Selanjutnya, Pansus akan menggelar rapat-rapat kerja dengan melibatkan Organisasi Perangkat Daerah (OPD) guna mengkaji capaian kinerja yang telah disampaikan gubernur.
"Tentunya Pansus adalah membentuk dulu Pimpinan Pansus dan kemudian running untuk rapat-rapat Pansus LKPJ. Tentunya mengundang OPD-OPD untuk dilihat kinerja yang sudah tadi disampaikan oleh Bu Gubernur," ungkap Blegur, Selasa (31/03/2026).
Politisi Golkar tersebut menilai, capaian kinerja Pemprov Jawa Timur secara umum sudah positif, khususnya pada indikator kinerja utama (IKU) seperti penurunan angka kemiskinan.

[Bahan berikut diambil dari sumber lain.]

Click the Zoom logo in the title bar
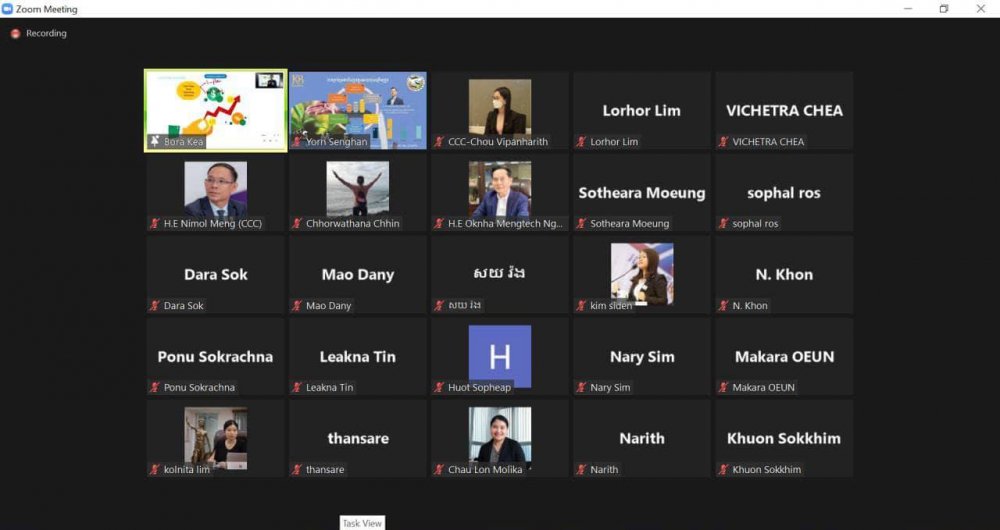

"Tetapi melihat capaian-capaian yang disampaikan Bu Gubernur, ya saya rasa capaiannya sudah bagus. Kita ini hanya berfokus kepada IKU (Indikator Kinerja Utama), berarti IKU kemiskinan sudah turun, ya kan," ucapnya.
"Artinya turun, tetapi tetap kita berharap meskipun IKU kemiskinan itu susah, tetapi kita harus berharap untuk diturunkan lebih lagi," lanjutnya.
Meski demikian, ia menegaskan peningkatan kualitas sumber daya manusia (SDM) tetap menjadi perhatian dalam evaluasi Pansus.
"Karena hari ini fokus kepada untuk IKU sumber daya manusia yang perlu ditingkatkan. Saya rasa kinerja-kinerja Pansus nanti akan optimal melihat kinerja Pemerintah Provinsi (Jawa Timur) pada tahun 2025," tegasnya.
Pansus LKPJ Gubernur Jawa Timur Tahun Anggaran 2025 dijadwalkan bekerja selama satu bulan, dengan hasil pembahasan disampaikan dalam pandangan akhir fraksi pada 13 Mei 2026.
"Usia Pansus ini satu bulan. Jadi 13 Mei (2026) sudah pandangan akhir fraksi," pungkasnya.